Exercise goal. Beneath this instruction is a block of data; output from it exactly the lines that run from the one containing "Given: Click the nâng" through the one containing "Select the 25", inclusive.

Records for processing.

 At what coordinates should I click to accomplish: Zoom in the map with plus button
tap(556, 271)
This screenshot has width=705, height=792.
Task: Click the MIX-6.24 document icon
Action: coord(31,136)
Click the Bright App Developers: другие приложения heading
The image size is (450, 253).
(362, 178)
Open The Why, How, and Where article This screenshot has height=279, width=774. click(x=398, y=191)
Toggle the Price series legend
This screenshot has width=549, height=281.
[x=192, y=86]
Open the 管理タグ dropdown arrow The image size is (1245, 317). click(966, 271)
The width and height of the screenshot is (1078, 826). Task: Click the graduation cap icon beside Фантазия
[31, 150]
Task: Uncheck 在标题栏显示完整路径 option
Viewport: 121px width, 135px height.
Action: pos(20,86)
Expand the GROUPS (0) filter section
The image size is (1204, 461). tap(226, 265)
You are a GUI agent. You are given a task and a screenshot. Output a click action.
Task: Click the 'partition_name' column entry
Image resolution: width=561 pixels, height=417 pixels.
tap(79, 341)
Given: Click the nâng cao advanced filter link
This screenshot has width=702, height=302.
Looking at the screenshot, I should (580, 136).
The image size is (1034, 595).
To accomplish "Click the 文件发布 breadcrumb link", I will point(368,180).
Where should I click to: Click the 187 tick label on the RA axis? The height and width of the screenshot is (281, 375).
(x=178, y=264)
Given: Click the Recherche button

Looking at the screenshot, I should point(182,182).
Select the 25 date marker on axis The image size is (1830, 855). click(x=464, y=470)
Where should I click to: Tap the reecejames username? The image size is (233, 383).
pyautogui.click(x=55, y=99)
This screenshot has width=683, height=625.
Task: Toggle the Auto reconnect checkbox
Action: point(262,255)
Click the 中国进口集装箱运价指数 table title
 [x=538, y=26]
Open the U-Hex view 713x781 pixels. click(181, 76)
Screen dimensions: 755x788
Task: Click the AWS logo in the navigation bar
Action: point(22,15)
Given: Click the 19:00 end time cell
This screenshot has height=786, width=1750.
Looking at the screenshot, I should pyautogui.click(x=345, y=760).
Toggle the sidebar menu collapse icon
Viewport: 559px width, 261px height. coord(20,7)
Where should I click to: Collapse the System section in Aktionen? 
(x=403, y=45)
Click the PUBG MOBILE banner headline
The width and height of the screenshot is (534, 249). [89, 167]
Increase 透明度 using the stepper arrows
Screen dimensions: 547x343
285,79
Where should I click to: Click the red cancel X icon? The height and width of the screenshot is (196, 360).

Task response.
Given: Click the nâng cao advanced filter link
This screenshot has width=702, height=302.
Looking at the screenshot, I should (580, 136).
The image size is (1034, 595).
To accomplish "Click the 文件发布 breadcrumb link", I will point(368,180).
Where should I click to: Click the 187 tick label on the RA axis? The height and width of the screenshot is (281, 375).
(x=178, y=264)
Given: Click the Recherche button

Looking at the screenshot, I should point(182,182).
Select the 25 date marker on axis The image size is (1830, 855). click(x=464, y=470)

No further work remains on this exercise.